Exercise prompt
Copy every line of the entries that includes the word "Select".
━━━ Data shown
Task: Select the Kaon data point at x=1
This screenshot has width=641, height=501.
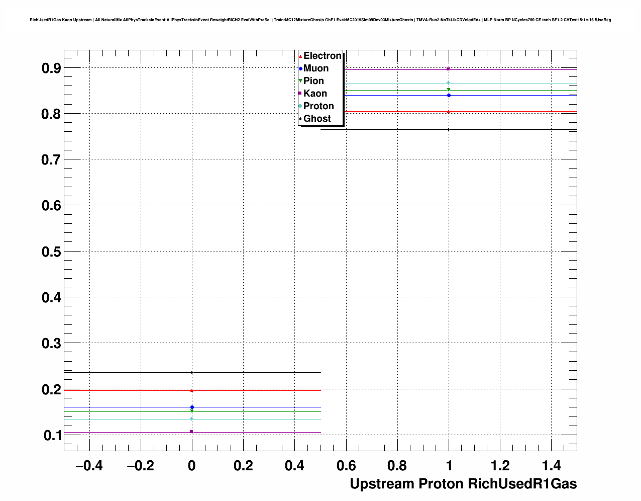Action: [x=448, y=69]
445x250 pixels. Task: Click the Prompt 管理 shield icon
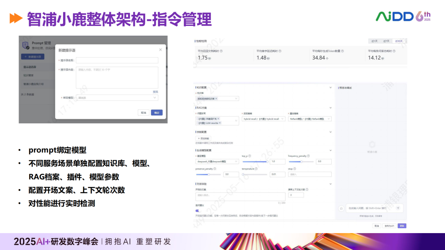pos(25,46)
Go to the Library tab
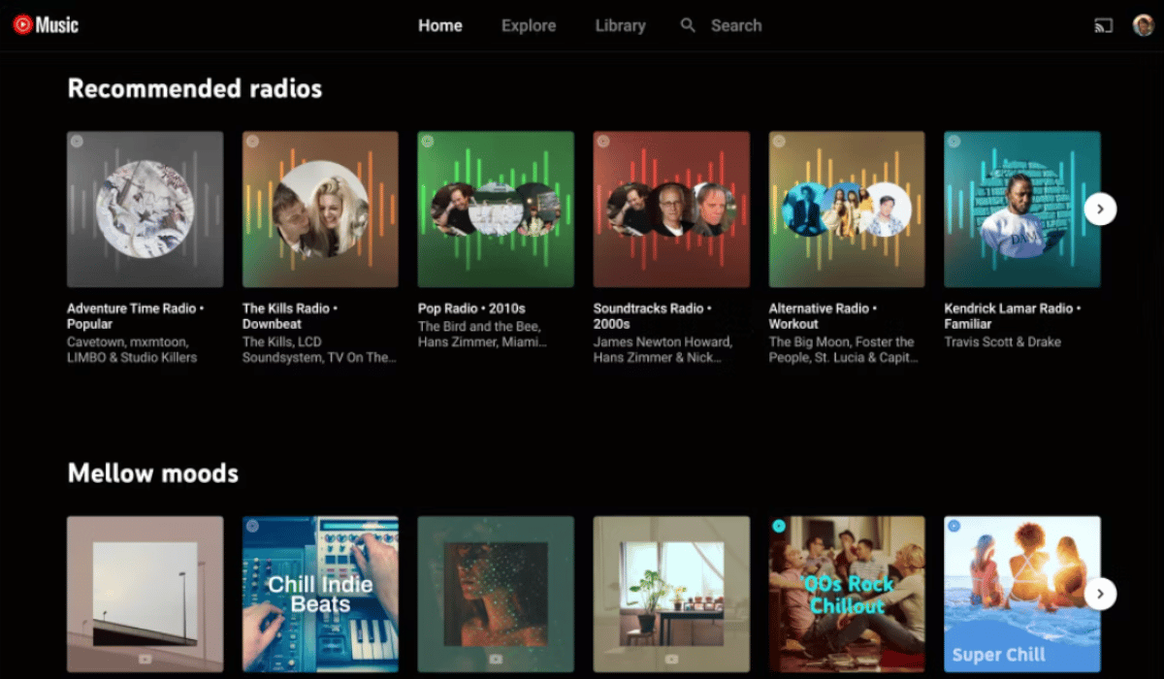This screenshot has width=1164, height=679. 620,26
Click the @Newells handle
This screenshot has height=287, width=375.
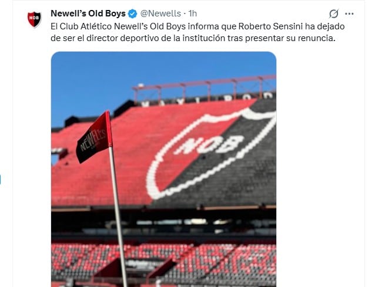point(160,13)
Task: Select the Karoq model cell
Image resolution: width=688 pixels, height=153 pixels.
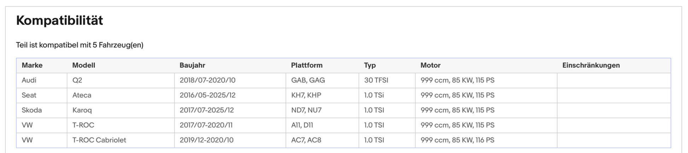Action: click(x=121, y=110)
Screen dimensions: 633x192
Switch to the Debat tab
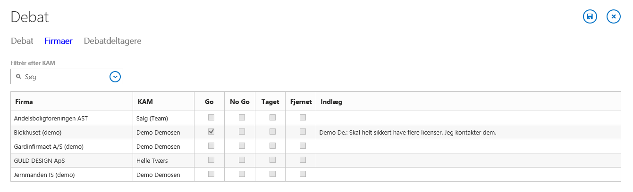pyautogui.click(x=22, y=41)
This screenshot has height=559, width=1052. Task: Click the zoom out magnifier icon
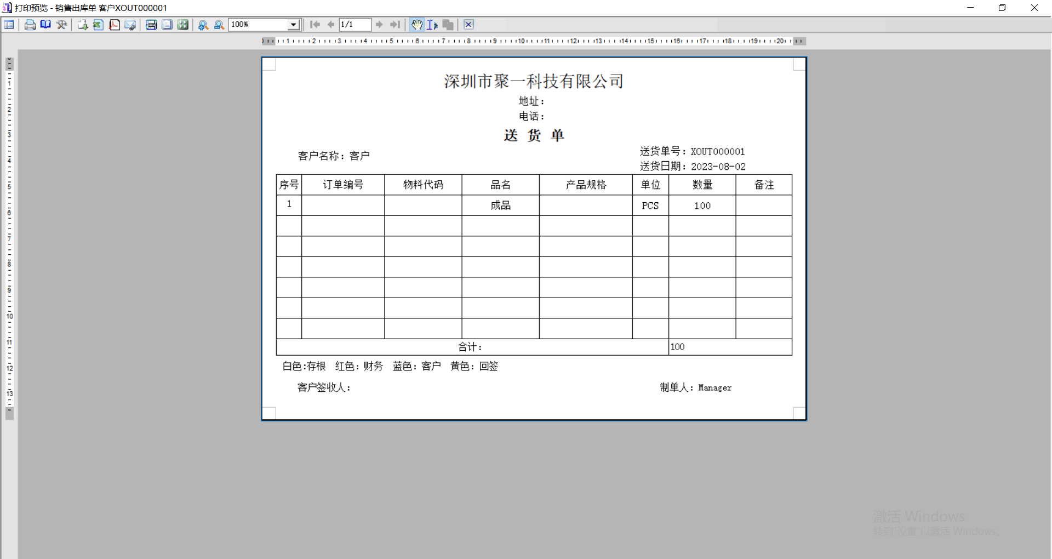[219, 25]

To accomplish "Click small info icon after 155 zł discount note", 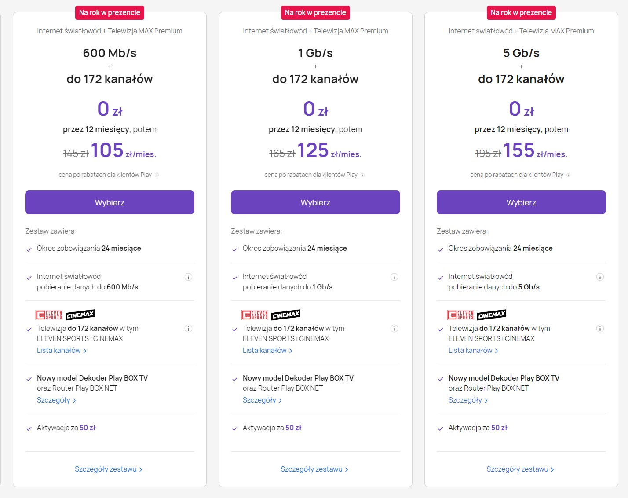I will [569, 175].
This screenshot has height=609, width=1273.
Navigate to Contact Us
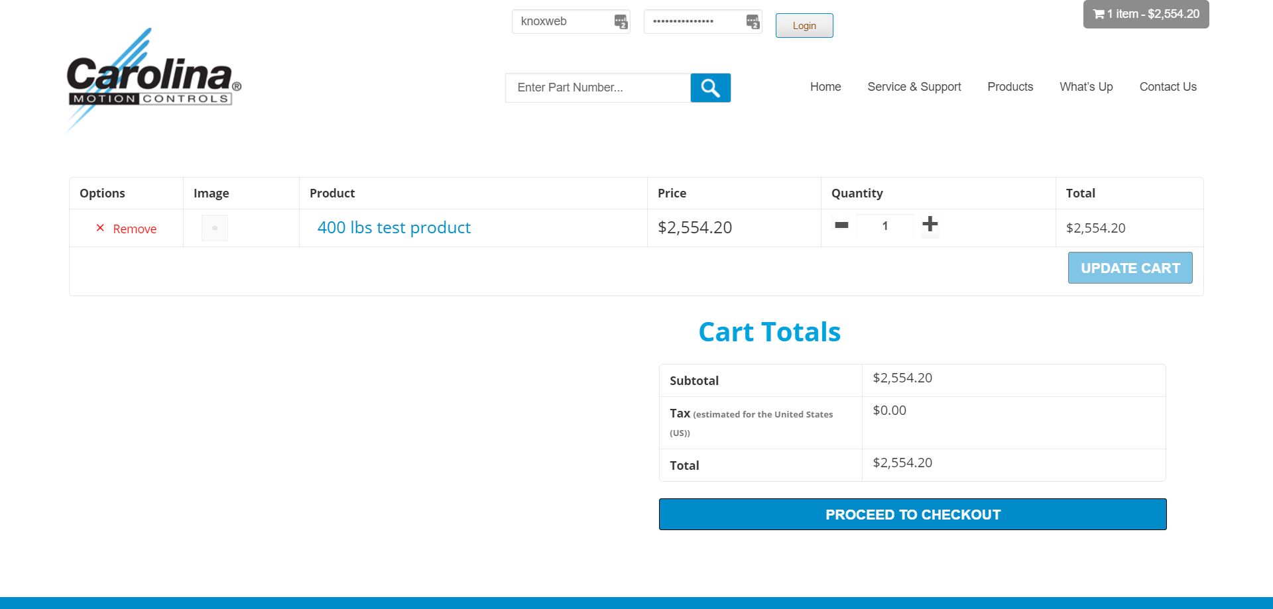coord(1168,87)
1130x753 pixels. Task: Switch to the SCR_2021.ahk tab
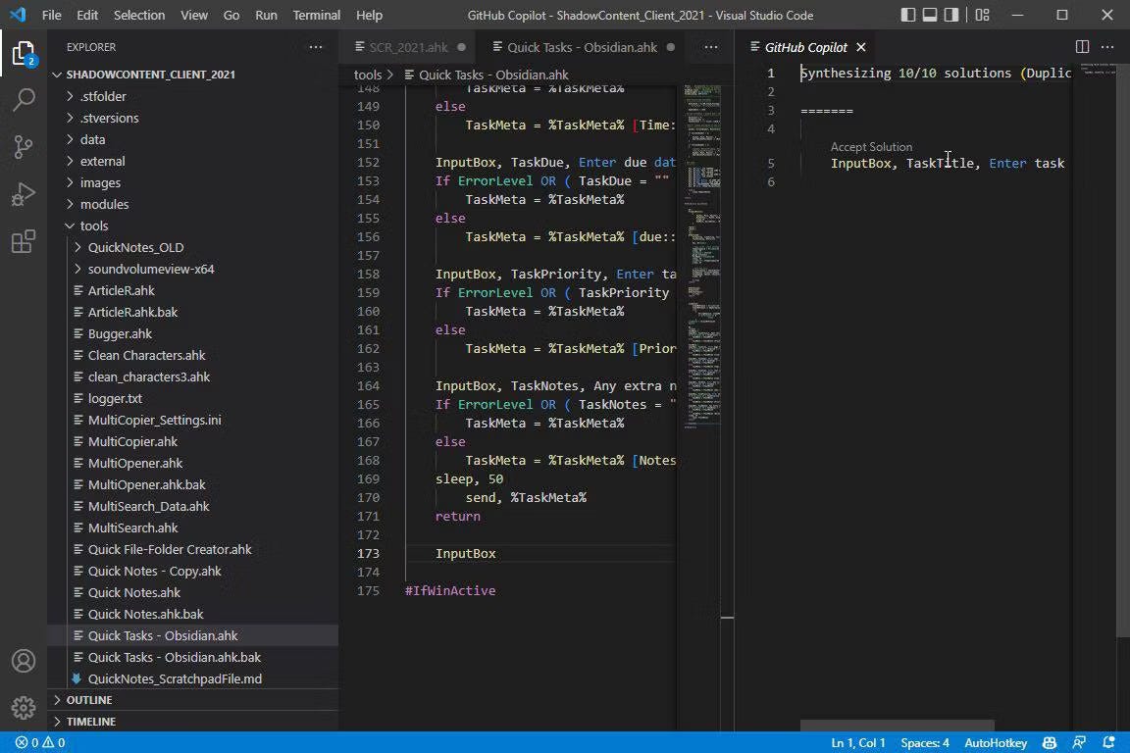[407, 46]
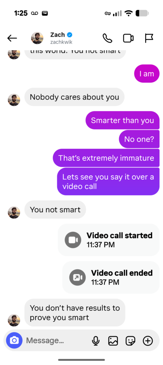Screen dimensions: 163x365
Task: Tap the microphone to record voice
Action: coord(95,341)
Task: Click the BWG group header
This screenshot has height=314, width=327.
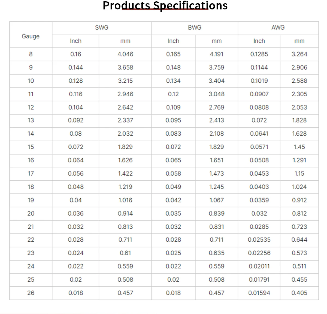Action: coord(195,28)
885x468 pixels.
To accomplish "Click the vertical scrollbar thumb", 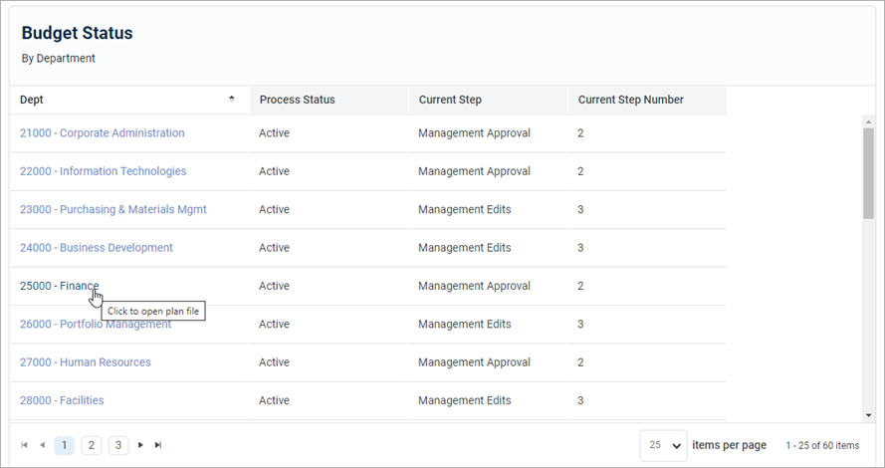I will (868, 171).
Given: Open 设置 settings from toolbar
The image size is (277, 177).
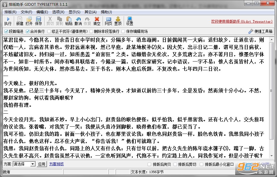Looking at the screenshot, I should [x=129, y=21].
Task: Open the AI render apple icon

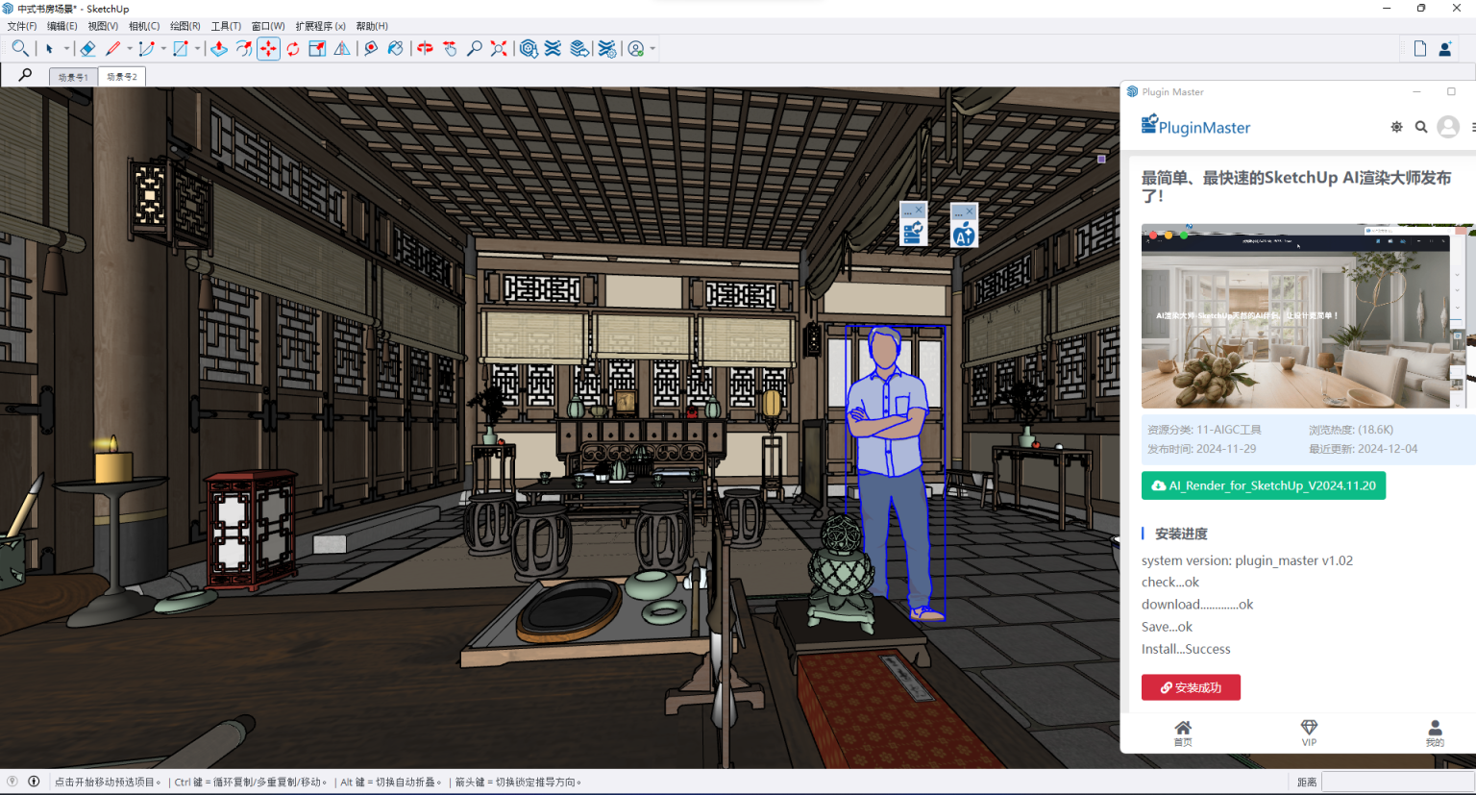Action: pyautogui.click(x=964, y=232)
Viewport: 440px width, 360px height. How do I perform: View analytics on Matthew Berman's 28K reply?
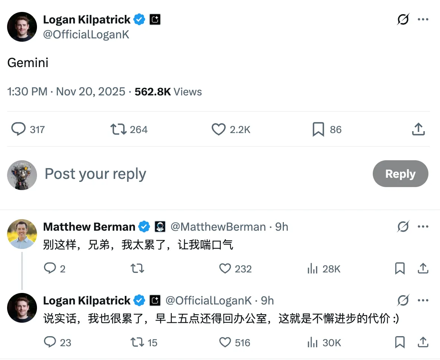click(312, 269)
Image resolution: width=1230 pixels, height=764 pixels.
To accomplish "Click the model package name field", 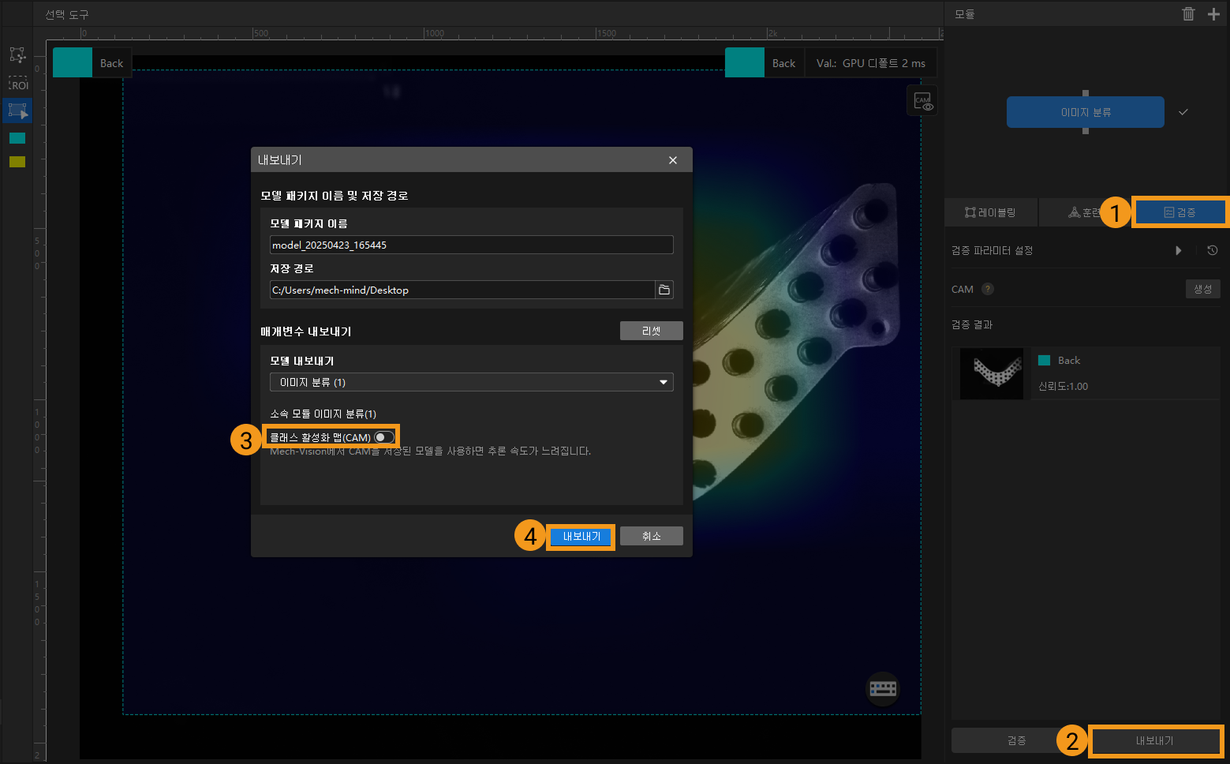I will [x=471, y=245].
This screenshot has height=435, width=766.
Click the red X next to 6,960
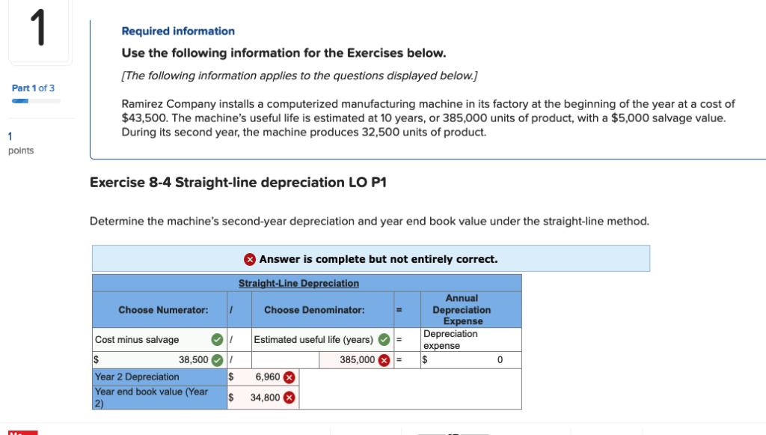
━━━━━━
Reply to the exercise
Task: Select the Kaon data point at x=1
Task: Select the Karoq model cell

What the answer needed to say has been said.